I have an ATX motherboard, and need to upgrade my power supply.

What is this new ATX2 power supply that seems to have appeared from nowhere.  Will these still be ok for my motherboard?

Thanks


----------



## The_Other_One

They just have 4 extra wires going to the ATX plug.  Basically all of them can either be converted by removing the extra wires, or come with a converter.


----------



## thegooner

I have a ASUS P4P800 socket 478 P4 board.

Would this need an ATX or ATX2 power supply.

Sorry mate, really confused here.

Thanks.


----------



## StrangleHold

thegooner said:
			
		

> I have a ASUS P4P800 socket 478 P4 board.
> 
> Would this need an ATX or ATX2 power supply.
> 
> Sorry mate, really confused here.
> 
> Thanks.


 

Power management- Wake-up on modem, mouse, keyboard, LAN, timer and USB 
- Standard 20-pin power connector ATX (ATX-PW) 
- Additional 4-pin power connectorhttp://www.digital-daily.com/motherboard/asus-p4p800/


----------



## thegooner

Right. thanks.

So, if I bought one of these new ATX v2 power supplies, I could fit that by removing the detachable 4 pin section and plugging that into the other socket then?
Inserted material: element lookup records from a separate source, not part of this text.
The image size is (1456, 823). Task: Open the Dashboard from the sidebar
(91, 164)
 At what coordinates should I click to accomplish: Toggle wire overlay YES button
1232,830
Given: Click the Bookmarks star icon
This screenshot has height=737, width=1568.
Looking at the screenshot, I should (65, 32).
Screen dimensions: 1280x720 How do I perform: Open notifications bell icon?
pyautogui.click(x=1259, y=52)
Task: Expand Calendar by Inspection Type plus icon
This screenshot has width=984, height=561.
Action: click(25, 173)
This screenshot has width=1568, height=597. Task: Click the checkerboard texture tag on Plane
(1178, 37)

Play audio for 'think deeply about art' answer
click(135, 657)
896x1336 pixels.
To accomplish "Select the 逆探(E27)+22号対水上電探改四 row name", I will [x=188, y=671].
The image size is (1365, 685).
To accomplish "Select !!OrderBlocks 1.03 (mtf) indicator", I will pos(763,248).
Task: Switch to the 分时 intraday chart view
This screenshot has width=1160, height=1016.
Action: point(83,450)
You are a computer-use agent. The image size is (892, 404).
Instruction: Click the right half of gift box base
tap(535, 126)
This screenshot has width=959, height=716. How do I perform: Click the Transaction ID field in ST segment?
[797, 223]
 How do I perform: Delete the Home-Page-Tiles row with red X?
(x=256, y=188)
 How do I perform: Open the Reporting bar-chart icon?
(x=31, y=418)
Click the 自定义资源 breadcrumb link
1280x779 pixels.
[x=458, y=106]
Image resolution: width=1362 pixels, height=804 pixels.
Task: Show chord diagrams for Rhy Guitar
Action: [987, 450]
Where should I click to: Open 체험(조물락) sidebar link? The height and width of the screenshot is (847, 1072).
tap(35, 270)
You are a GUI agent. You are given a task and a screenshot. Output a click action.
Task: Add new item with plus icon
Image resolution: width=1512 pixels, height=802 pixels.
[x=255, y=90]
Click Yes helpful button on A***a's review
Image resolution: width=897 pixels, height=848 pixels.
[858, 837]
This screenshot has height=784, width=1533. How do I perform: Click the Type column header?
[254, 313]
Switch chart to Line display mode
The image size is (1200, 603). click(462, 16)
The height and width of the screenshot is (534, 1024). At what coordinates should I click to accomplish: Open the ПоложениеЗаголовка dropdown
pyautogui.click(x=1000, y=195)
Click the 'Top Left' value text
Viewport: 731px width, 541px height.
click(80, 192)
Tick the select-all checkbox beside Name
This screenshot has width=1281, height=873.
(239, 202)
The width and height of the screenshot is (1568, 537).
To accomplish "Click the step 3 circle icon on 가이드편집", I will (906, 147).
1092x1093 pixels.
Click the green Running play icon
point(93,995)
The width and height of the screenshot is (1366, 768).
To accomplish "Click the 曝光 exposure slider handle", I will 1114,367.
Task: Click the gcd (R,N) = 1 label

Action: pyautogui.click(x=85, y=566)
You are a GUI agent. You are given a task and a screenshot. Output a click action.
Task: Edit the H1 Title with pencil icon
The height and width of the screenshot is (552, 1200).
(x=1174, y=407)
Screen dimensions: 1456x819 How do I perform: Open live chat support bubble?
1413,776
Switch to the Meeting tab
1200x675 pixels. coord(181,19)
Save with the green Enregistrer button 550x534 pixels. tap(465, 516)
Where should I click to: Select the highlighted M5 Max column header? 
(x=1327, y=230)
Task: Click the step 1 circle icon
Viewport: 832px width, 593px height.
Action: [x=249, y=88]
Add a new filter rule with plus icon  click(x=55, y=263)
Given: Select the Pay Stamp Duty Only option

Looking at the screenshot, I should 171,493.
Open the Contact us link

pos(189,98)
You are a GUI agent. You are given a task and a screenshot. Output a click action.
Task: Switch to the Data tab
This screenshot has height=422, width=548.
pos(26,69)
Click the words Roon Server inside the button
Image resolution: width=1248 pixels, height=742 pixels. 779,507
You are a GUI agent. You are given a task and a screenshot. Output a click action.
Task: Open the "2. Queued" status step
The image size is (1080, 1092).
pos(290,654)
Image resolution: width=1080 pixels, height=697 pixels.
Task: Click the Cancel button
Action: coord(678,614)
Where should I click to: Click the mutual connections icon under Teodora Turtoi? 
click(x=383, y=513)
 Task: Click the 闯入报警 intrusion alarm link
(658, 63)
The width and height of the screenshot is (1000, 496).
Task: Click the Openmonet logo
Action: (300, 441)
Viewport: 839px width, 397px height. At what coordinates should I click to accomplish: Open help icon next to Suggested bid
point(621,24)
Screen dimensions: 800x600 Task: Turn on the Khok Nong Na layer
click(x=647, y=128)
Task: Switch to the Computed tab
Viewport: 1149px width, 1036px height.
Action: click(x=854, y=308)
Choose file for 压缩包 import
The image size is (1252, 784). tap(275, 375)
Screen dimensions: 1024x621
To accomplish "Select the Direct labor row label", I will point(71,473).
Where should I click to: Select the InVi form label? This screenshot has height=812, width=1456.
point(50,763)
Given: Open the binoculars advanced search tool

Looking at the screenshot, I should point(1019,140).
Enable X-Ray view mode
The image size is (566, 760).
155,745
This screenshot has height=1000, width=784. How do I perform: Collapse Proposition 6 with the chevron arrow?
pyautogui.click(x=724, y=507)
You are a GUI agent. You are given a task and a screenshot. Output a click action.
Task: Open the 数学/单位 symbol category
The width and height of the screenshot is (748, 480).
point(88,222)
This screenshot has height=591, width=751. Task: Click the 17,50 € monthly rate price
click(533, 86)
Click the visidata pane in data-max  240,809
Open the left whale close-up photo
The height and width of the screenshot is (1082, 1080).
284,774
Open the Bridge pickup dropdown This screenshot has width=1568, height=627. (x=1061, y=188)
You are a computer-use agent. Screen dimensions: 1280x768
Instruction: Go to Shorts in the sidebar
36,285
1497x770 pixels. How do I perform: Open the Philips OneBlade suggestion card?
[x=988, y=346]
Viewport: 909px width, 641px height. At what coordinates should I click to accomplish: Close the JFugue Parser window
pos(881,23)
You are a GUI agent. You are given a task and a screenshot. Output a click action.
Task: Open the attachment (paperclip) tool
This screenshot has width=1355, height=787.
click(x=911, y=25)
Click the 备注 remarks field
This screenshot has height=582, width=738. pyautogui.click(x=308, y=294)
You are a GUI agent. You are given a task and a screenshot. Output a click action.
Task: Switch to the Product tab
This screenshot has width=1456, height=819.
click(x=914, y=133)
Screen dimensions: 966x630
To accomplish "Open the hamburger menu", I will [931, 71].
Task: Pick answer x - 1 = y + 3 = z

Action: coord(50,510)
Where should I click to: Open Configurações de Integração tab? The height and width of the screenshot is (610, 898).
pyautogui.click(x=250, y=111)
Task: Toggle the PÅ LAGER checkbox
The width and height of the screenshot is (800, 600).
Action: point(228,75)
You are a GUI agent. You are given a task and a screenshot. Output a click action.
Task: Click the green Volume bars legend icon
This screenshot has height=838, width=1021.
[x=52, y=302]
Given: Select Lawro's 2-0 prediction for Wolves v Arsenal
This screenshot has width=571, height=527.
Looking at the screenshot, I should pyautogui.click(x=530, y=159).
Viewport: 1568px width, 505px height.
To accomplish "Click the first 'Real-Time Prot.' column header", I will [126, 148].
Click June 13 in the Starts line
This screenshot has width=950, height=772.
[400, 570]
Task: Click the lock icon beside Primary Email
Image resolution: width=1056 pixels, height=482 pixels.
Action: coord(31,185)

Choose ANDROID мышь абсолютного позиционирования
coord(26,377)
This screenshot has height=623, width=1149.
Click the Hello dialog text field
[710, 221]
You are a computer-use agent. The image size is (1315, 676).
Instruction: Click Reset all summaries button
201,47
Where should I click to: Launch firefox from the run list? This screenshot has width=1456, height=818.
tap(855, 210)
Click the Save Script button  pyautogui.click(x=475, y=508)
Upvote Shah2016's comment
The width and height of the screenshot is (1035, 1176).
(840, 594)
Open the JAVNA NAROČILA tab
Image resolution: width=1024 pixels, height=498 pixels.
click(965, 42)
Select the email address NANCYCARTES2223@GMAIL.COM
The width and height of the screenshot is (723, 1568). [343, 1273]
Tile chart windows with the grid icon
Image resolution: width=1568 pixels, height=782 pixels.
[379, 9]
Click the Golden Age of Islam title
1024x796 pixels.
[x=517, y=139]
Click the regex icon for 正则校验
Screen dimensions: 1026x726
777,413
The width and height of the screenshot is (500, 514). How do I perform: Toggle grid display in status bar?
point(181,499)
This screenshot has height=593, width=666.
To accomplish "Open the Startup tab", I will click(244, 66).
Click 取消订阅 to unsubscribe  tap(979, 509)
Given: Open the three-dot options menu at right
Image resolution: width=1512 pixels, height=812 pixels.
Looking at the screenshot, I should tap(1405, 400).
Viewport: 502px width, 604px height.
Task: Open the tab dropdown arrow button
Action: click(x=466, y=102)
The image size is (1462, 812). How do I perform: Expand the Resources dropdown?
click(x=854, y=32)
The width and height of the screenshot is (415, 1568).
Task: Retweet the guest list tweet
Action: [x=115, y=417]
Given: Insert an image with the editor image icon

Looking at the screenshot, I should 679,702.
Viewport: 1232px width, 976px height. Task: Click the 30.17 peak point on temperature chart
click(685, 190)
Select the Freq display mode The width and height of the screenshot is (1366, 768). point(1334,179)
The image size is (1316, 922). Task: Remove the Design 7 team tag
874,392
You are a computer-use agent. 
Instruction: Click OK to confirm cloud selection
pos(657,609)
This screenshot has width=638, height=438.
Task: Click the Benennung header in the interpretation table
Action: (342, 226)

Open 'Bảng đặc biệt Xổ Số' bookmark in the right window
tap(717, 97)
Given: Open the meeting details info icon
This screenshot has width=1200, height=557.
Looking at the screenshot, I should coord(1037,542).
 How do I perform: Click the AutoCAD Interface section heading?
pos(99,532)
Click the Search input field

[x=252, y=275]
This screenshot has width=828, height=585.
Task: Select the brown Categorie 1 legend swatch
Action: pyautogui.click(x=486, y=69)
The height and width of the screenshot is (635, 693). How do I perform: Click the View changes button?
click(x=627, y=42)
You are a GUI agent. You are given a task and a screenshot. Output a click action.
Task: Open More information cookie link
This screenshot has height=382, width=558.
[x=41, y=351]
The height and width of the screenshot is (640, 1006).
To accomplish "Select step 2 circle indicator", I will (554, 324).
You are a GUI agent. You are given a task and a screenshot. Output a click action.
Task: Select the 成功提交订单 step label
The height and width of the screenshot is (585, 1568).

Thanks for your help (Can't be much fun dealing with noobs all the timed )


----------



## StrangleHold

It should have a single 4 pin connector


----------



## suprasteve

last time I was looking at building a comp, I ran into some BTX stuff which was supposedly going to be the next form factor (didn't get it), anybody know if that's still true or not?  just curious


----------



## Lidberg

Intel seems to think so


----------